2.2 The representational assumption

As for ordinal numbers, also Cantor’s (1887) definition of cardinal numbers departs from the precedent one of Cantor’s (1883). Indeed, as explained above, Cantor’s (1883) considers cardinal numbers to be represented by number-classes of well-ordered sets (or ordinals) having a strictly smaller power. While Cantor’s (1883) remains vague about the actual definition of cardinal numbers—claiming that number-classes only represent cardinal numbers—Hallett’s (1984) proposes to identify cardinal numbers with number-classes, thus stressing the similarities with the ZFC ordinal theory of cardinalities.
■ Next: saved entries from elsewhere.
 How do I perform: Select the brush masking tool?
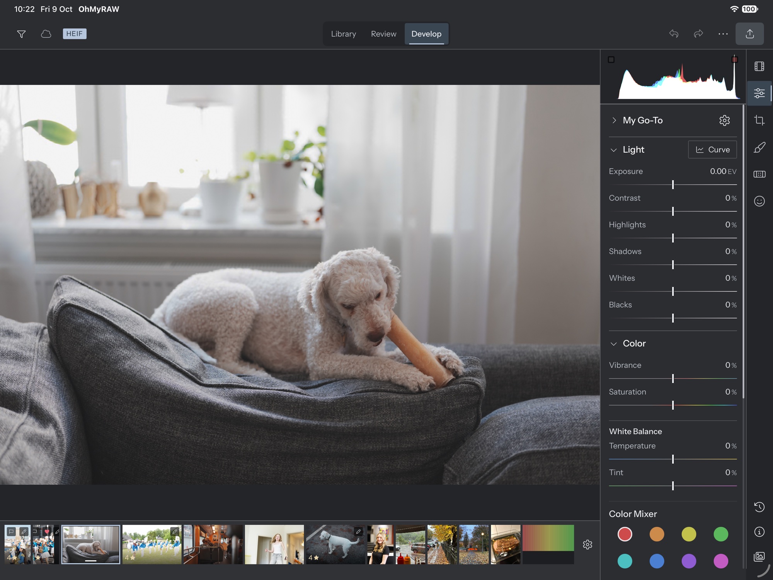(x=759, y=147)
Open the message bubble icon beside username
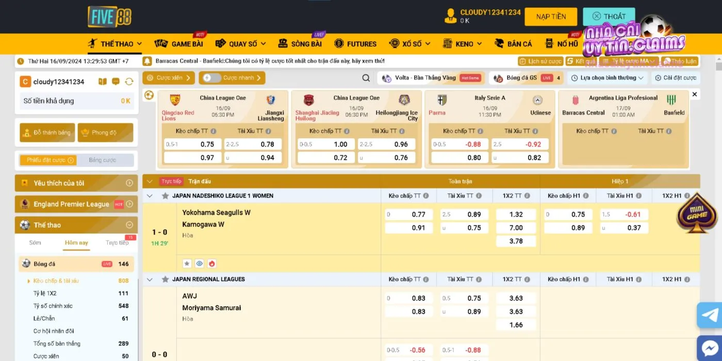This screenshot has width=722, height=361. click(116, 81)
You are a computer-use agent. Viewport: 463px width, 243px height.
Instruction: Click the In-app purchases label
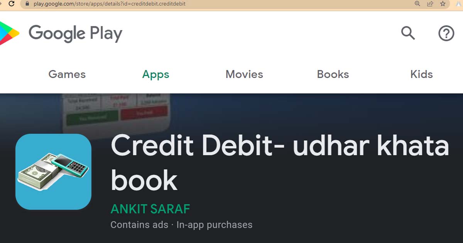215,225
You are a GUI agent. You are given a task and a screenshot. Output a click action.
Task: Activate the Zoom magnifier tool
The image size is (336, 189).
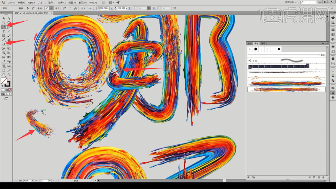[x=9, y=75]
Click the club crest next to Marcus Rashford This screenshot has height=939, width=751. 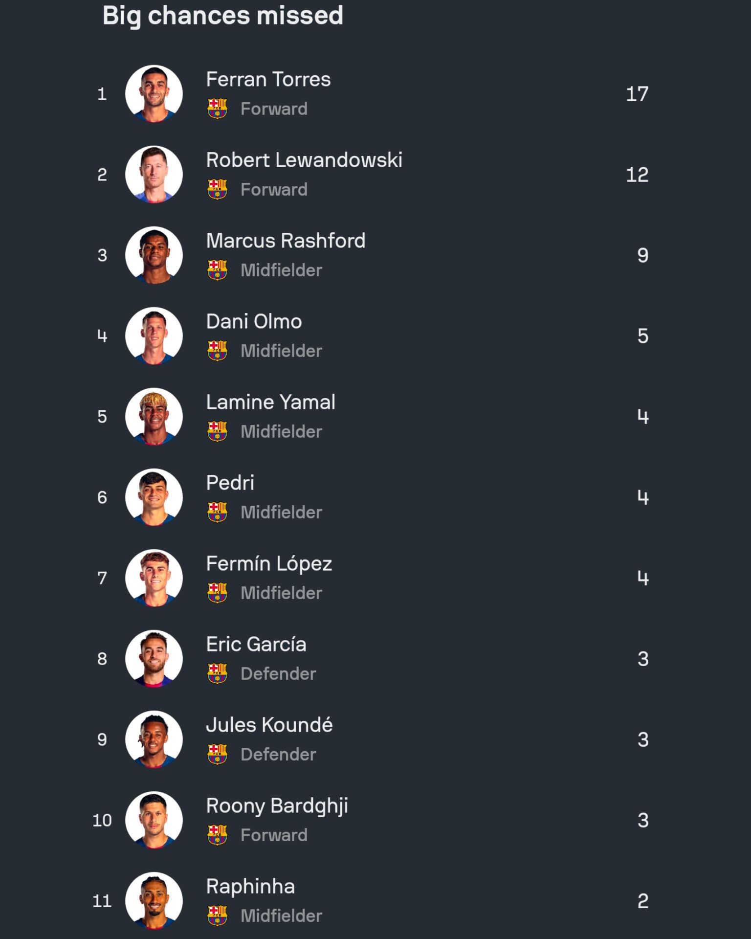coord(217,270)
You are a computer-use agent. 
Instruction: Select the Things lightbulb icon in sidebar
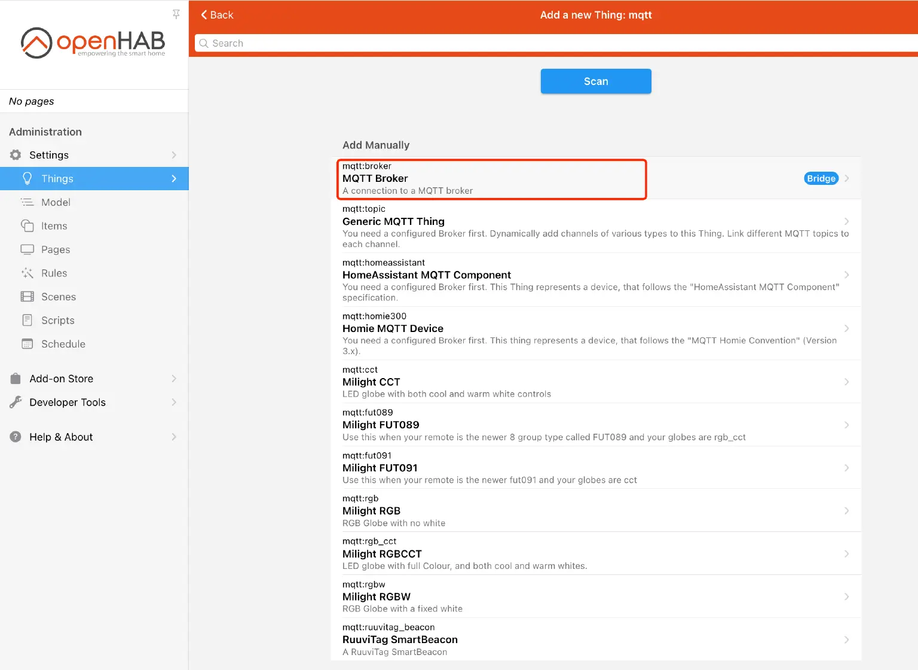tap(27, 178)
Instead, Cantor’s (1887) explicitly states that cardinal numbers (or powers) are themself sets, as clearly expressed by the following example:

For the formation of the general concept ‘five’ one needs only a set (for example all the fingers of my right hand) which corresponds to this cardinal number. (Cantor et al. 1991, p. 418)

In order to better understand Cantor’s reduction of cardinal numbers to set-sized objects, it is useful to compare it with the Frege–Russell proposal—which will highlights also the similarities with the BK definition. Indeed, Hallett’s (1984) suggests to distinguish the definitions of cardinal numbers between the representational one of Cantor (as further develop by Zermelo–von Neumann) and the non-representational account proposed by Frege–Russell. Roughly, an account of the types of some kind is representational if each type of the given type is of that very type. More precisely, a definition of cardinal numbers is representational if and only if the number set or class is itself the cardinal number—and non-representational otherwise. Following Hallett’s (1984), this distinction can be better appreciated by pinning down the conditions for the definition of cardinal numbers. There are two minimal requirements:

1. (i)

   The operation |t| is defined for all sets t.

2. (ii)

   \(\forall x \forall y (x\approx y\leftrightarrow |x|=|y|)\).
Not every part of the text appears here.